→ DATA TO USE
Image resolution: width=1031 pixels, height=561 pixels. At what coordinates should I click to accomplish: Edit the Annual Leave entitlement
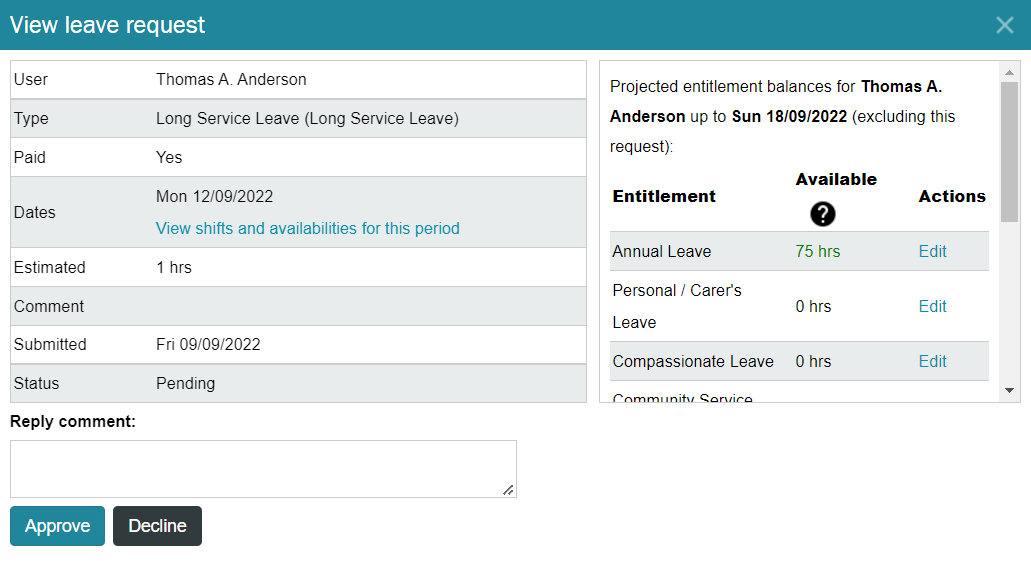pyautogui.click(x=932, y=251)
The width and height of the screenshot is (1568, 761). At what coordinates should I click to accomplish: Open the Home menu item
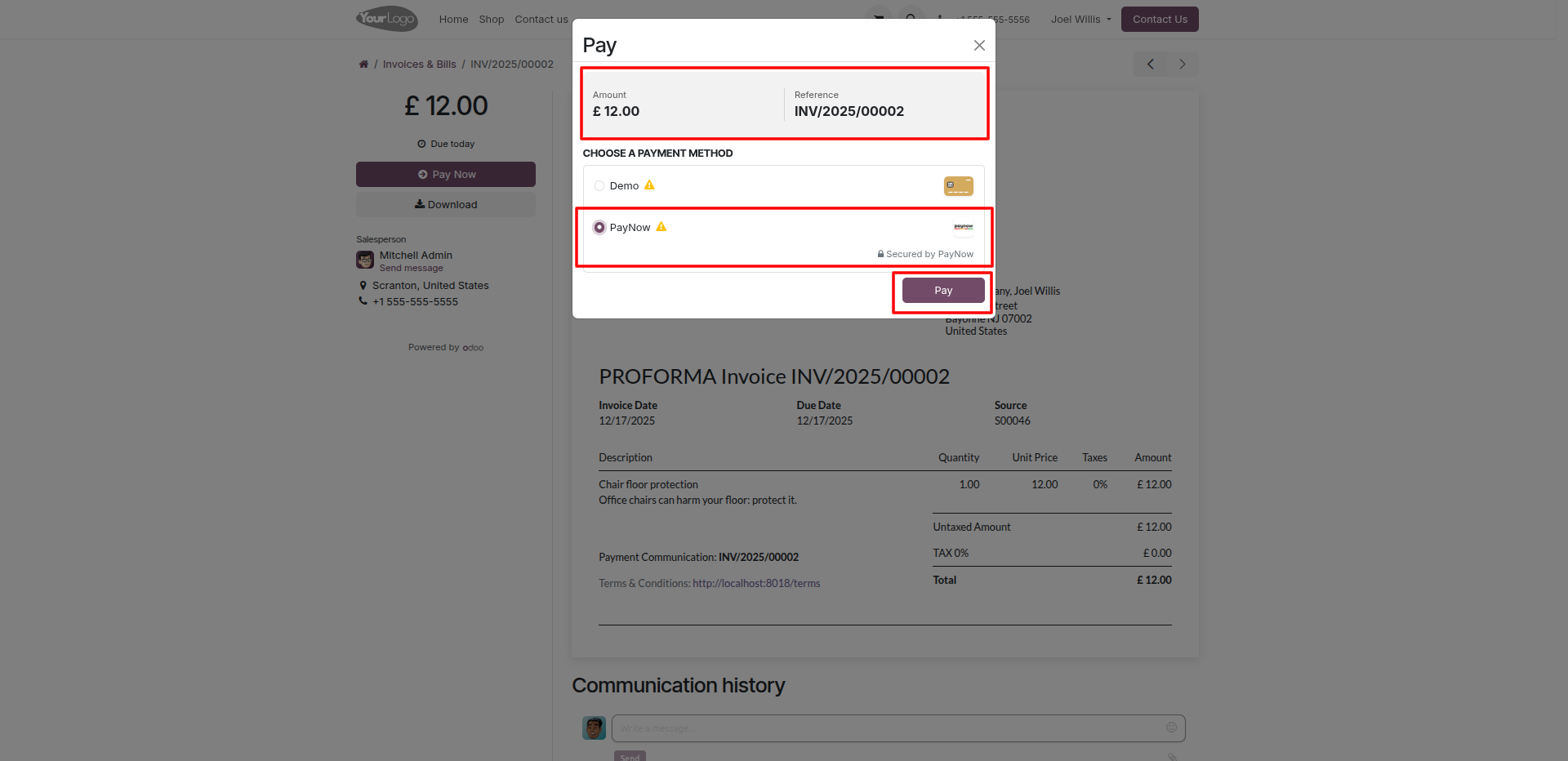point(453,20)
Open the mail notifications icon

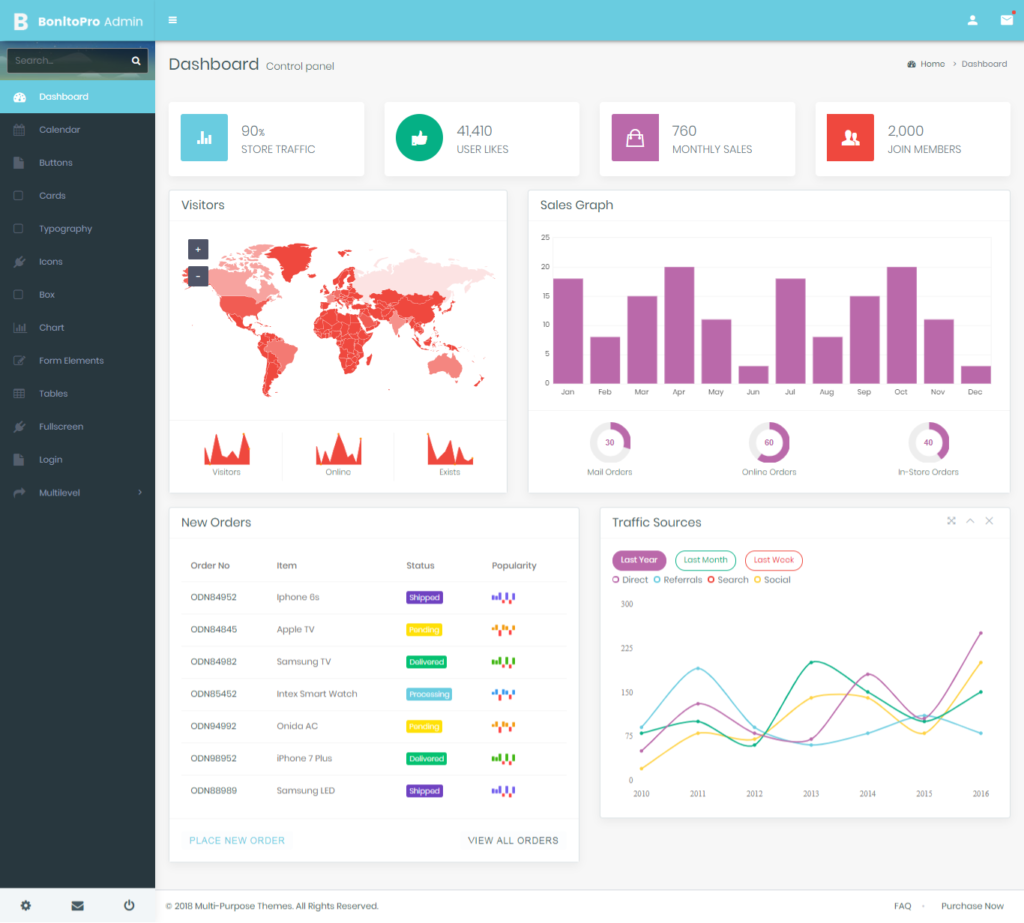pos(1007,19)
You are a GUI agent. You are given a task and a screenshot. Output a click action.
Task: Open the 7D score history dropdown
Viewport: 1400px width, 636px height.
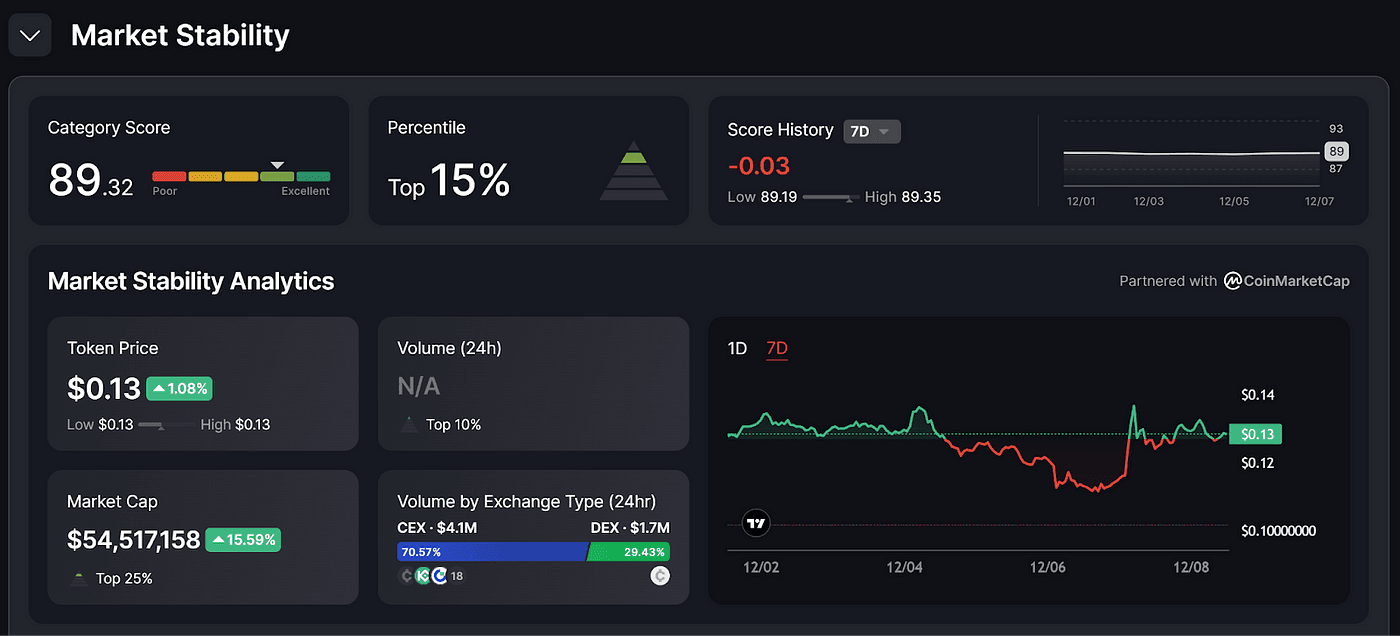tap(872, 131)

→ AIM OF THE TASK
From the line containing "Open the mail notifications icon" down to the end of the listing above, every line is to be returned exactly, though the pictures are not.

→ WRITTEN REPLY
Open the mail notifications icon

pos(1007,19)
You are a GUI agent. You are given a task and a screenshot. Output a click action.
Task: Open the 7D score history dropdown
Viewport: 1400px width, 636px height.
tap(872, 131)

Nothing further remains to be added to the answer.